Saved data entries
★ ★ ★ ★

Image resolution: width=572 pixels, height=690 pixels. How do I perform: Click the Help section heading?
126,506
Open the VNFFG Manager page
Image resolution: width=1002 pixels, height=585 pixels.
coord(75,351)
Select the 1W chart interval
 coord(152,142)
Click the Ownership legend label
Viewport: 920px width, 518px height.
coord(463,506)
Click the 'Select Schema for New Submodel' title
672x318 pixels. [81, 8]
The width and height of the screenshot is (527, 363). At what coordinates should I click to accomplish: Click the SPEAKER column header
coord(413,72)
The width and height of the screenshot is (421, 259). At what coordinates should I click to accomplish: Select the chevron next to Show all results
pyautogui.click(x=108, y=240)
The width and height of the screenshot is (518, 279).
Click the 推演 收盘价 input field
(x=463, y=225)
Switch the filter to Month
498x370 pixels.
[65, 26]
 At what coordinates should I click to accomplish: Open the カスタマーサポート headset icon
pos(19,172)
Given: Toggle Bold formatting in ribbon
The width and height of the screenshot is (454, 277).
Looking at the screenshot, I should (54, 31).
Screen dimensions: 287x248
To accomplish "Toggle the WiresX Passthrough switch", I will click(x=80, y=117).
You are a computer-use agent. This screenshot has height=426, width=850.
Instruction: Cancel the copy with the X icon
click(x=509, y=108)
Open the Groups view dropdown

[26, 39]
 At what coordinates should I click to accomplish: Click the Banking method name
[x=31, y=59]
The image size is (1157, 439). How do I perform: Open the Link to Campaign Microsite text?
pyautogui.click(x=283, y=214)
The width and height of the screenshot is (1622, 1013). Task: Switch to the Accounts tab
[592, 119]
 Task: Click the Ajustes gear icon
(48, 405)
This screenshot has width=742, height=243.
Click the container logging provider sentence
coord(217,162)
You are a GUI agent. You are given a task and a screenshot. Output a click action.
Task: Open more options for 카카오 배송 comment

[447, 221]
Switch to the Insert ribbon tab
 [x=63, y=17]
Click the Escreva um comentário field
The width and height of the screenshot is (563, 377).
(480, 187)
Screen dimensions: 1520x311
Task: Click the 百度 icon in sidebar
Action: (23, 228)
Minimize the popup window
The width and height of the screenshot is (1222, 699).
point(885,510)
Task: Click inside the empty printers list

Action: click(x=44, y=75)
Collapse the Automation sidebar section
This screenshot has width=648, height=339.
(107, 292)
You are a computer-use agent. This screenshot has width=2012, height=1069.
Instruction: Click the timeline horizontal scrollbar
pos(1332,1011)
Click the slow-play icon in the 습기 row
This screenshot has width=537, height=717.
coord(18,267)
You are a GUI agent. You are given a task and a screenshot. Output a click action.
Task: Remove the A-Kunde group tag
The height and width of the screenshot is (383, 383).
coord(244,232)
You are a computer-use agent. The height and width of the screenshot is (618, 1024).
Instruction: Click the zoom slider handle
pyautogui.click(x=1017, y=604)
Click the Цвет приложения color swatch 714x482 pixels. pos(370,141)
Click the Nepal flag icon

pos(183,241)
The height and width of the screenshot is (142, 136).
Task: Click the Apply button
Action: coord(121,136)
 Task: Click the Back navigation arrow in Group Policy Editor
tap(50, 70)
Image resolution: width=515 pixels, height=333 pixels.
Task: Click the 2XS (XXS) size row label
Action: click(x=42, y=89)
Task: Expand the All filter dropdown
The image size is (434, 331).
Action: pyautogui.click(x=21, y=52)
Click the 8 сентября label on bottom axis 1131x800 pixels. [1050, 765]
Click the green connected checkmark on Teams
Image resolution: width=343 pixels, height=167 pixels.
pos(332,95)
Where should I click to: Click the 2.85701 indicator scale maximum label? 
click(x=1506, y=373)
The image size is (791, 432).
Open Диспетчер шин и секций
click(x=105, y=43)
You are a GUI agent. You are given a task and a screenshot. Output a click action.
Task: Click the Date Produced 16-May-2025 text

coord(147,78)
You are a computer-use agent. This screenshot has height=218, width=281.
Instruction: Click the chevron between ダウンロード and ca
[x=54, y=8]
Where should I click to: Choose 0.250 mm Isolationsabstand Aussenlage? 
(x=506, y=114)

★ ★ ★ ★

> EXERCISE PROMPT: Would you copy exactly the lines from the one that contains "Open Диспетчер шин и секций" through the final line of the records above, including both?

> EXERCISE ANSWER:
Open Диспетчер шин и секций
click(x=105, y=43)
You are a GUI agent. You are given a task and a screenshot. Output a click action.
Task: Click the Date Produced 16-May-2025 text

coord(147,78)
You are a computer-use agent. This screenshot has height=218, width=281.
Instruction: Click the chevron between ダウンロード and ca
[x=54, y=8]
Where should I click to: Choose 0.250 mm Isolationsabstand Aussenlage? 
(x=506, y=114)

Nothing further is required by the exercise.